## Your task
Keep the wording of each record exactly the same when you repeat it, and leave out pictures.

====

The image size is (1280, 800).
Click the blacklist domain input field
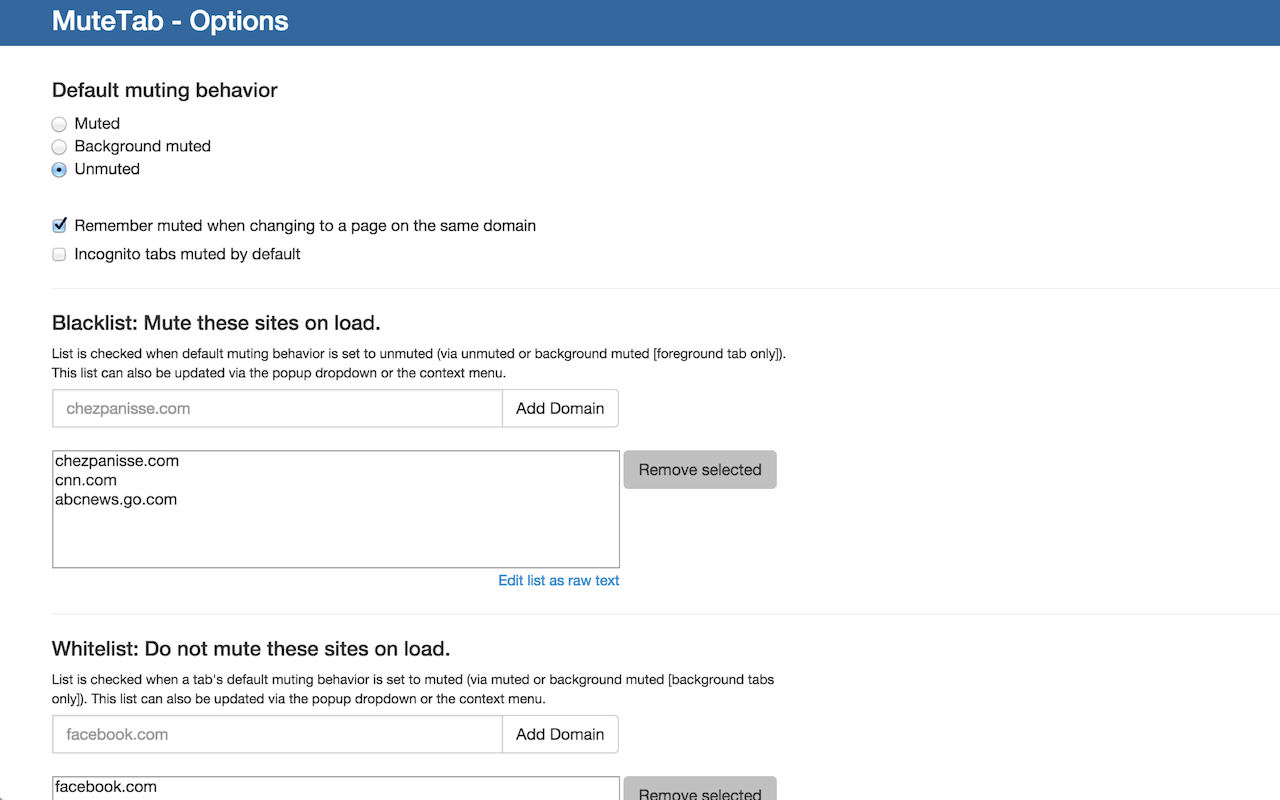coord(277,408)
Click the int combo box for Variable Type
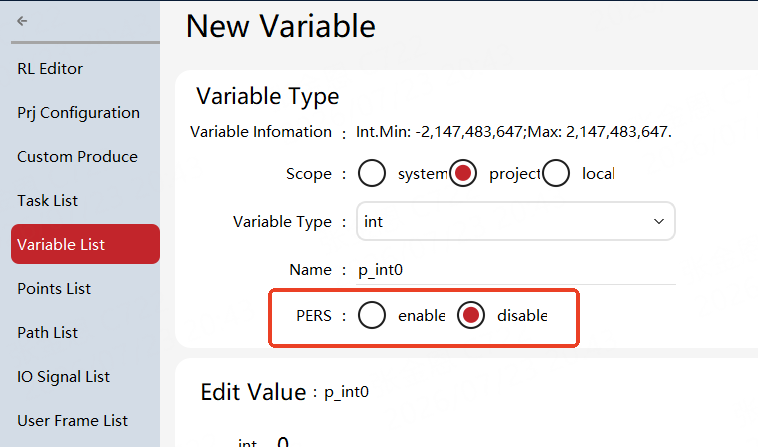The height and width of the screenshot is (447, 758). tap(516, 221)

====

## Answer for the task
The image size is (1280, 800).
Click the blacklist domain input field
coord(277,408)
Click the int combo box for Variable Type
The height and width of the screenshot is (447, 758). tap(516, 221)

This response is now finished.